Research

Lumbar Spinal Manipulation and Improved Range of Motion

Spine J. 2014 Mar 6. pii: S1529-9430(14)00239-3. doi: 10.1016/j.spinee.2014.02.038.

Lumbar motion changes in chronic low back pain patients.

Mieritz RM1, Hartvigsen J2, Boyle E3, Jakobsen MD4, Aagaard P5, Bronfort G6.

BACKGROUND
Several therapies have been used in the treatment of chronic low back pain, including various exercise strategies and spinal manipulative therapy.

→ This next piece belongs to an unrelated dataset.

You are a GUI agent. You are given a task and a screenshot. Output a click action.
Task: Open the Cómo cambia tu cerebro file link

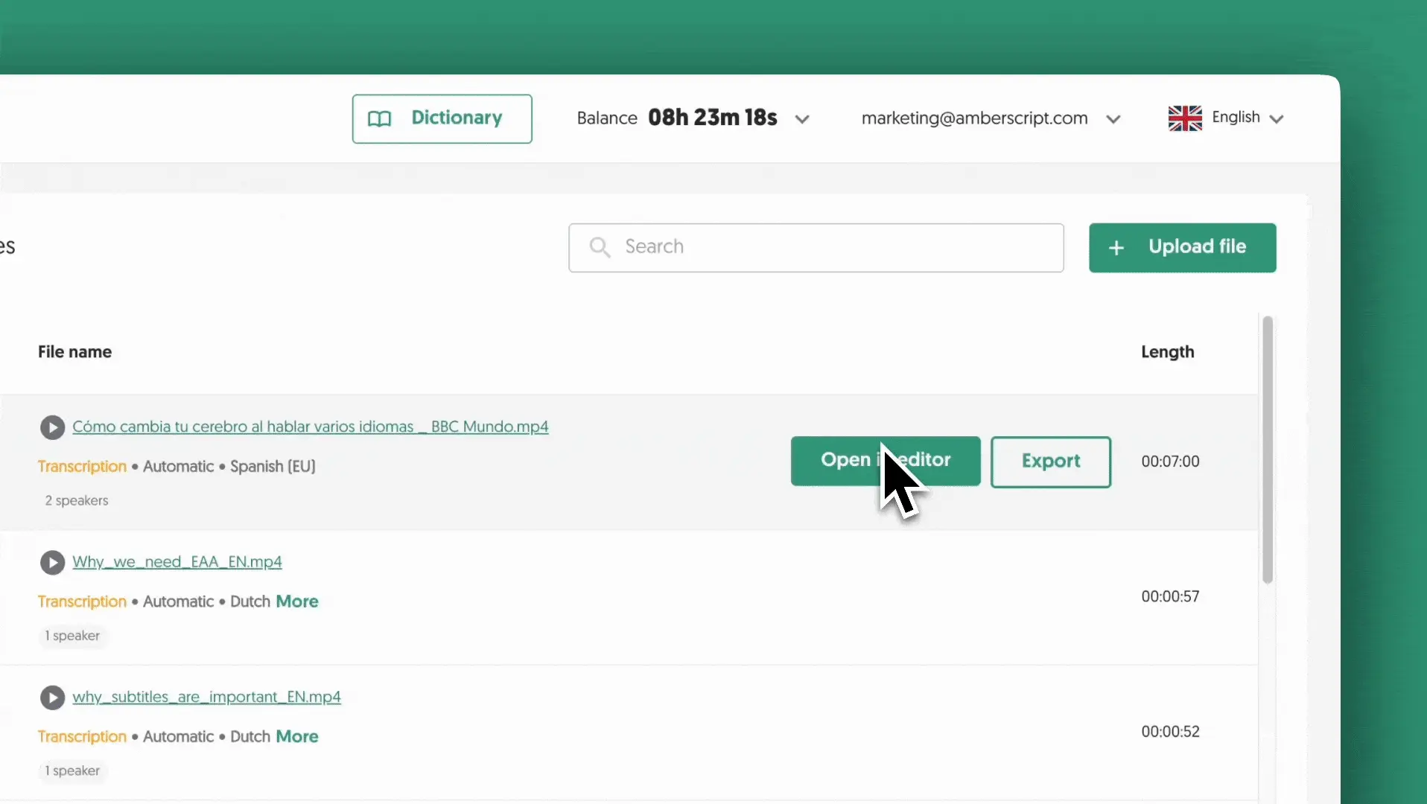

A common belief is that spinal motion changes in particular ways in direct response to specific interventions, such as exercise or spinal manipulation.

PURPOSE
The purpose of this study was to assess changes in lumbar region motion over 12 weeks by evaluating four motion parameters in the sagittal plane and two in the horizontal plane in LBP patients treated with either exercise therapy or spinal manipulation.


PATIENT SAMPLE
199 study participants with low back pain of more than six weeks' duration who had spinal motion measures obtained before and after the period of intervention. Lumbar region spinal kinematics sampled using a six-degree-of-freedom instrumented spatial linkage system.

METHODS
Trained therapists collected regional lumbar spinal motion data at baseline and at 12 weeks follow up. The lumbar region spinal motion data were analyzed as a total cohort and relative to treatment modality (high-dose, supervised low-tech trunk exercise, spinal manipulative therapy, and a short course of home exercise and self-care advice).

RESULTS
For the cohort as a whole, lumbar region motion parameters were altered over the 12-week period, except for the jerk index parameter. The group receiving spinal manipulation changed significantly in all, and the exercise groups in half, the motion parameters included in the analysis. The spinal manipulation group changed to a smoother motion pattern (reduced jerk index) while the exercise groups did not.